Hast Du in der Allgemeinen Zeitung von das seltsame Plagiat bemerkt. Der Artikel ist von Hormayr. Ich will ihm nicht die Absicht zutrauen, mir den lächerlich erklärten Gedanken von den Blättern der Weltgeschichte wegzufischen – er scheint überhaupt nicht genau zu wissen, was seine Einfälle und andrer Leute Gedanken sind. Doch fast mehr verdrießt mich der vorlaute Artikel von Thiersch in demselben Blatt; ich hatte um Goethe’s Willen die ihn betreffende Stelle ganz eingeschickt. Sage doch Obermeyer, daß er gleich an die Redaction in Augsburg schreibt: »er hätte von mir den Auftrag erhalten, Herrn J. Stegmann zu bitten, daß wenigstens die Stelle über Goethe und der Schluß der Rede nachträglich ganz eingerückt werden. Die Vergleichung mit dem Artikel aus Augsburg vom 27. Aug˖[ust] werde ihm zeigen, warum man lezteres verlangen müsse. – Übrigens auf’s höflichste.

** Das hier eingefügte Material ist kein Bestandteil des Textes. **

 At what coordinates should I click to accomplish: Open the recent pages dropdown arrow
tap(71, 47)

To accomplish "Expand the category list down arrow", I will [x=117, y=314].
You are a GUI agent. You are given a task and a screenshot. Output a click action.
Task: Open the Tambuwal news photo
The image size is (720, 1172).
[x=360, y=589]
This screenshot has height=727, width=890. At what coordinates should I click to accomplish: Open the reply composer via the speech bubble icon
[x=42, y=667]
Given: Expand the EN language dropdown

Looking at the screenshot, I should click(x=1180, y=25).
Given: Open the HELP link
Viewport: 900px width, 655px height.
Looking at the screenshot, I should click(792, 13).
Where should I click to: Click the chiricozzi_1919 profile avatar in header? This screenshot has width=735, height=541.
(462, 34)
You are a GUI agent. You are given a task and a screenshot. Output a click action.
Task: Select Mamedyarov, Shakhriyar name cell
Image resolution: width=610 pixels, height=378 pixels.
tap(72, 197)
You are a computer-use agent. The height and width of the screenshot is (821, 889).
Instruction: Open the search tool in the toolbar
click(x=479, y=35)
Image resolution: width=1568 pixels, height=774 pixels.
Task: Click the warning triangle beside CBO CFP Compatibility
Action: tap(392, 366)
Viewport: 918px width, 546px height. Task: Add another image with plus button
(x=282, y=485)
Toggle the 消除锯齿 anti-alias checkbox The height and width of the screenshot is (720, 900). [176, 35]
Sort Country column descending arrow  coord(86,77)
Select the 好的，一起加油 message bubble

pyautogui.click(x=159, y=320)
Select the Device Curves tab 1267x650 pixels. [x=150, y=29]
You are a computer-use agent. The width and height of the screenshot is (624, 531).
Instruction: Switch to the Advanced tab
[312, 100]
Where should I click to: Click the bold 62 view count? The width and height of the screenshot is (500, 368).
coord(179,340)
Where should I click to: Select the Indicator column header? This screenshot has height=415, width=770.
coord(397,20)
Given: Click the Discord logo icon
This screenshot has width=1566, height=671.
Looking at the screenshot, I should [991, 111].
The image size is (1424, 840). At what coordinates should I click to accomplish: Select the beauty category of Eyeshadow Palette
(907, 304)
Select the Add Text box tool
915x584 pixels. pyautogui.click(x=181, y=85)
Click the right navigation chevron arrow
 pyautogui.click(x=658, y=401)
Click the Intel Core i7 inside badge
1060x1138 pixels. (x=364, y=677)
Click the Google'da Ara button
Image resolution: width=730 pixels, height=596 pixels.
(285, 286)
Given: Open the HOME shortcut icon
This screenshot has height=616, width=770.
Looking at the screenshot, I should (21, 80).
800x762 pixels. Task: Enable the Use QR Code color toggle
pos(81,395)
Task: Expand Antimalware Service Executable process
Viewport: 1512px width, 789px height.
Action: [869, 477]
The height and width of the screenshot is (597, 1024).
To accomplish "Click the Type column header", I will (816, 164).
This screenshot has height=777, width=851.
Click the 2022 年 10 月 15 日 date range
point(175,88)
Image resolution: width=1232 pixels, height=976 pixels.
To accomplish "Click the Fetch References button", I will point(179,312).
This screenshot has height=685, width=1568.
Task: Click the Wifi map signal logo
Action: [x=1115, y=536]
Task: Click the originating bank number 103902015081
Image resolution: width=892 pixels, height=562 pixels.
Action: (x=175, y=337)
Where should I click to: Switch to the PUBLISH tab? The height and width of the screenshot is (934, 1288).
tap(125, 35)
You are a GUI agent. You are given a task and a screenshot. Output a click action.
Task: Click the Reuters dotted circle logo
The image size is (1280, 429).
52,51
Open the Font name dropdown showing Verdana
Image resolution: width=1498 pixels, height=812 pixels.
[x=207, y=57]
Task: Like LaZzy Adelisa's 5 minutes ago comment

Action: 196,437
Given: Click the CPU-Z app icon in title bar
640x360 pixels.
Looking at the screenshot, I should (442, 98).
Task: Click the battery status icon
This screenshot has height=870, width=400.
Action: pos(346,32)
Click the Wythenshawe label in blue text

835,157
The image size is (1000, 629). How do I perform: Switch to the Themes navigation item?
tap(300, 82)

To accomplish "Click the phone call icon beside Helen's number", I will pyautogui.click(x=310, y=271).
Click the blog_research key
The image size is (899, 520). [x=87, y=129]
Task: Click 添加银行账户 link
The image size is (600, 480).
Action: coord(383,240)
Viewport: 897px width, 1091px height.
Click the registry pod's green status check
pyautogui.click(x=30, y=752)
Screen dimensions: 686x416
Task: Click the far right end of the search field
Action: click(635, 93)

In meinem Zimmer ist eine lederne Tasche unerledigt zurückgeblieben. Ist sie noch da, so laß Herrn Obermeyer einen Bogen dazu legen, worauf er schreibt:

»Diese Abh˖[andlung], deren Verf˖[asser] dem Gegenstand nicht gewachsen scheint, wird wohl auch andern meiner verehrten Herrn Collegen als einer durchgängigen Correctur bedürftig erscheinen.« Meinen Namen schreibe Du dazu, mach’ ihn aber hübsch nach, wie Du mich selbst mehrmals schon so gut nachgemacht hast.

Ich denke beständig an Dich; kümmere Dich nicht um mich, sorge nur für Deine Gesundheit. Grüße die Tante und die lieben Kinderchen herzlich, besonders aber den kleinen oder vielmehr großen Hermann, an den ich in Ab[ens]berg und Regensburg viel gedacht habe.

Werde nur recht gesund; ich empfehle Dich und die lieben Kinder in Gottes Schutz.